Princeton Theological Seminary has chosen the Rev. M. Craig Barnes, pastor of Shadyside Presbyterian Church and a professor of pastoral ministry at Pittsburgh Theological Seminary, to be its next president.
The 200-year-old seminary in New Jersey is the largest in the Presbyterian Church (USA), with about 540 students and an influence far beyond its own denomination. Rev. Barnes, a graduate and trustee of the school, was the unanimous choice of its board and will step into the post Jan. 1. His goal is to ensure it is training students for ministry in a rapidly changing church.
"It's not like it was in the 20th century, when the church was simply part of the fabric of society and all you had to do was open the doors and expect people to come in. Mainline denominations are diminishing in size while new, emergent church forms are thriving," he said.
"Churches have to take seriously that they are conducting their ministry in an increasingly secularized culture. In order for pastors to lead churches in this new culture, they have to be adequately trained for it, and that is the role of the seminary."

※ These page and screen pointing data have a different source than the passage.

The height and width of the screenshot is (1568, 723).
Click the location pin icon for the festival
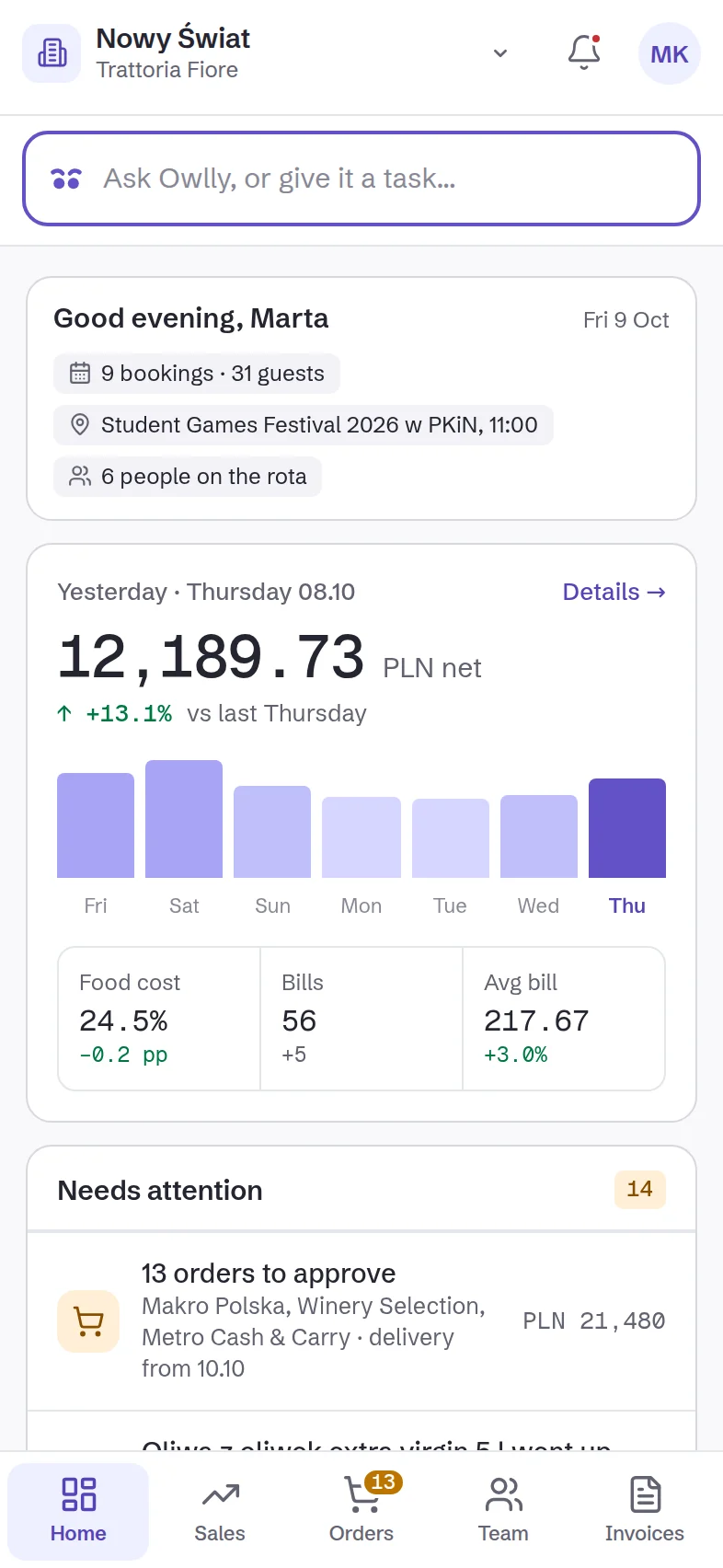coord(80,425)
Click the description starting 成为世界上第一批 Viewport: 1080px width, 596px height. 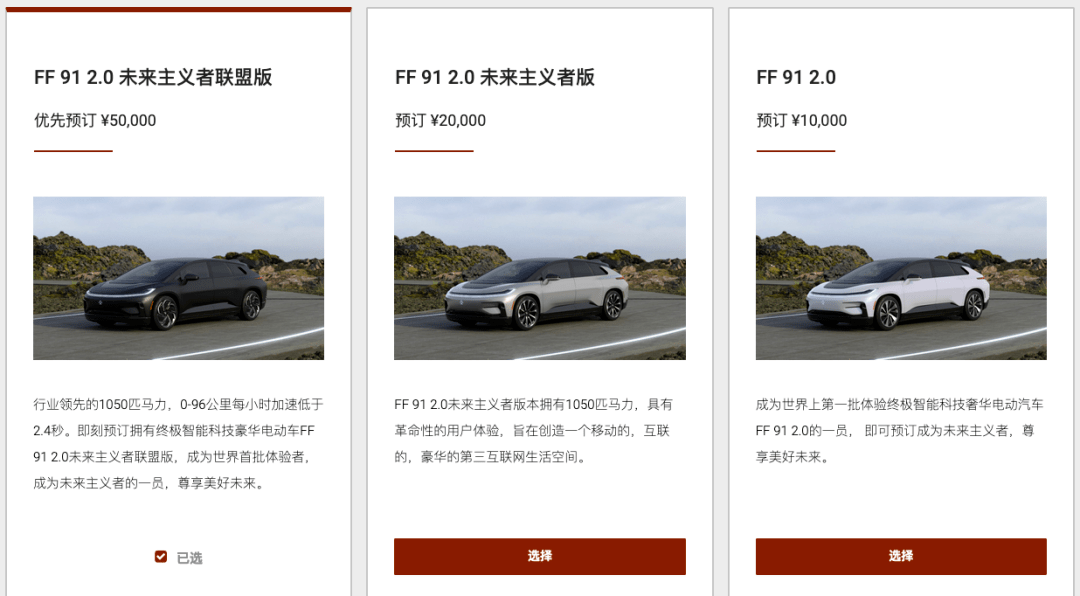click(x=900, y=431)
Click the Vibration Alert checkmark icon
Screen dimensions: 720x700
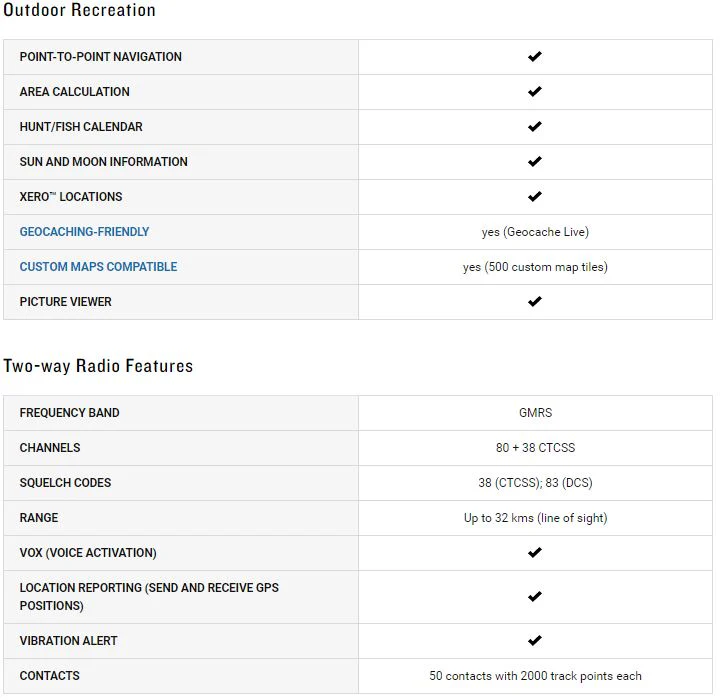coord(534,641)
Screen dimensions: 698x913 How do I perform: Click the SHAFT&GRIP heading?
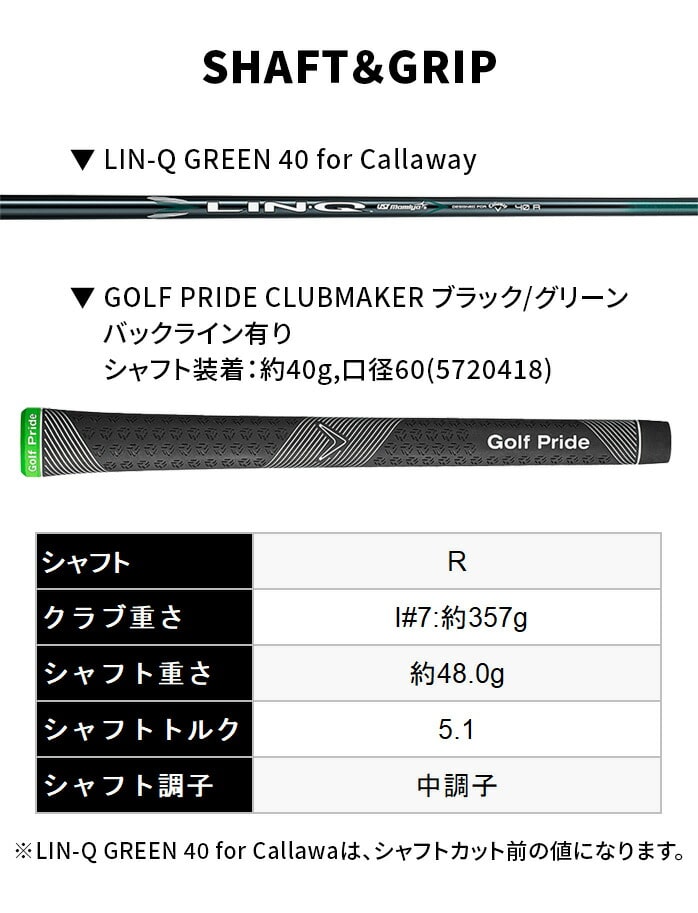pos(349,67)
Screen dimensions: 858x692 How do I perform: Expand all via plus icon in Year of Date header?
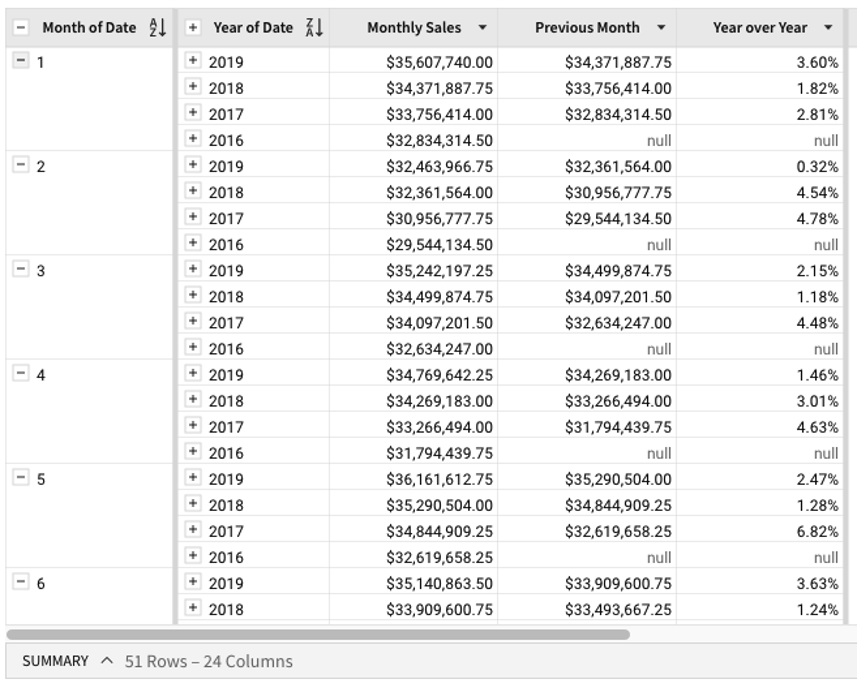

Rev. Barnes was raised on Long Island in New York and graduated from King's College and Princeton Theological Seminary before earning his doctorate in church history at the University of Chicago. He was ordained in 1981 into what is now the Presbyterian Church (USA). His first churches were in Colorado and Wisconsin, but he emerged as a high-profile national speaker and leader as pastor of National Presbyterian Church in Washington, D.C., in 1992-2002.
His congregation there included many powerful politicians from across the political spectrum. He built a reputation as a spellbinding preacher who could frame classical theology in ways that engaged people both inside and outside the evangelical wing of the church. His eight books include "When God Interrupts," "Sacred Thirst" and "Searching for Home." He is in demand nationwide as a speaker.
In 2002 he joined the faculty of Pittsburgh Theological Seminary as professor of pastoral ministry and leadership. The next year he took on additional duties as pastor of Shadyside Presbyterian Church, which he built back to a membership of 1,100 after internal disputes in the late 1990s caused hundreds of people to leave. He has long said that seminary education must be closely connected to congregational life and that his work in the congregation informs his teaching. He will continue to teach pastoral ministry at Princeton.
The reason he did a doctorate in church history was to understand how theology impacts real life, so he could better serve the church, he said.
"Craig is a model of generous orthodoxy," said the Rev. Sheldon Sorge, pastor to Pittsburgh Presbytery, speaking of his ability to stay centered in classical doctrine while building good relationships with those across a wide theological spectrum and eschewing divisiveness.
His preaching and his columns for The Christian Century magazine are compelling because he vividly describes how God is manifest in everyday lives, Rev. Sorge said. "He's an excellent theologian, but he's accessible because he tells human stories as the window into theological insight," he said.
His classes at Pittsburgh Theological Seminary are always packed and "under his leadership Shadyside Church has been growing at a time when mainline Christianity is seeing a different trend. He's been the model not only of a good pastor, but a successful pastor, any way you want to cut it."